» **Passage**:
##############################
Www.DisneyInfinityFans.com has a swap board but also Toys R Us is supposed to be doing trading events soon.


----------



## TigerTown

MightyGitis said:


> Www.DisneyInfinityFans.com has a swap board but also Toys R Us is supposed to be doing trading events soon.



Great information...thanks!


----------



## MolonLabe

So Gamestop let me exchange my Wii version for the XBOX.

First let me say the graphics are way better on the XBOX.  

Not by a little bit but it's a huge improvement.  Honestly night and day difference.

I'm so glad we're over the XBOX the  speech is crisper, interactions are better... I'm really impressed with this version.


----------



## stitchlover

Ok as I said earlier I am not a gamer. But this thing is awesome. My daughter and I have been playing for hours. I'm sure there is way more her dad would figure out but we are having fun.


----------



## MolonLabe

Grumpy Dan said:


> Perhaps the long term strategy escapes me, however, really was hoping for more playsets.



Long term strategy is $$$.

If they were to release everything right now, aside from a logistical / up front cost issue for them, people would buy less.

After all, this first release has cost my wife and I have spent $282.48 on the game, figures and discs.  Currently we have everything we can get in the US right now except Mikes car and the D23 exclusives.

That doesn't count the Jack S. and Woody pre order so add about $30 onto that.

I would assume Disney figures people will only spend so much at a time on a game and accessories.

I can only guess each release will be timed to be $100-200 every couple months so people buy everything.  Heck the only reason we bought Francesco was because it completed the first wave character release.


----------



## Mirkwood

TigerTown said:


> If not it looks like i'll be going to ebay to complete the set because I'm done buying blind packs.



You know the base cab read the disks while they are still in the package; just turn it over to read the other disk.  Unethical maybe, but I'm not interested in getting 2-3 extras.


----------



## TigerTown

Mirkwood said:


> You know the base cab read the disks while they are still in the package; just turn it over to read the other disk.  Unethical maybe, but I'm not interested in getting 2-3 extras.



Interesting to know! Thanks for the heads up


----------



## TigerTown

Rumor has it that the next TRU exclusive power disc will be given away at the trading event at Toys "R" Us on September 7. If this is true, I know I'll be first in line


----------



## RedM94

MightyGitis said:


> Www.DisneyInfinityFans.com has a swap board but also Toys R Us is supposed to be doing trading events soon.
##############################
» **Source material**:
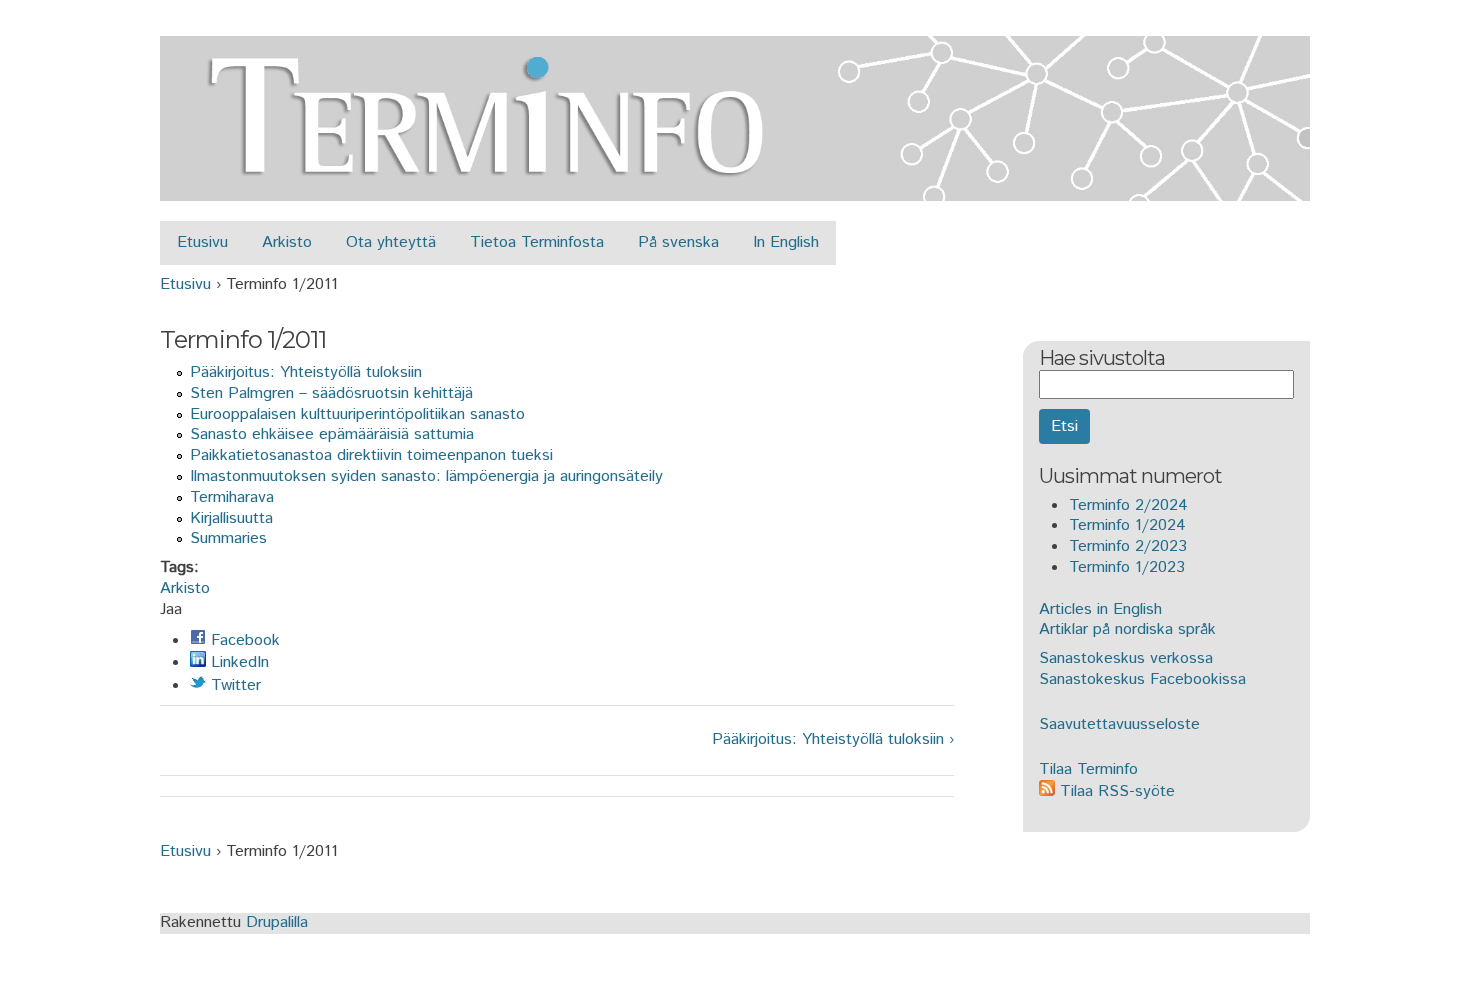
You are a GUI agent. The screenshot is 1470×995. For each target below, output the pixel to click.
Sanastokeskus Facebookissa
##############################
Retype the part of the Disney Infinity forum thread starting with "I'm so glad" and going on through "are having fun.", without changing any words or punctuation.

» **The result**:
I'm so glad we're over the XBOX the  speech is crisper, interactions are better... I'm really impressed with this version.


----------



## stitchlover

Ok as I said earlier I am not a gamer. But this thing is awesome. My daughter and I have been playing for hours. I'm sure there is way more her dad would figure out but we are having fun.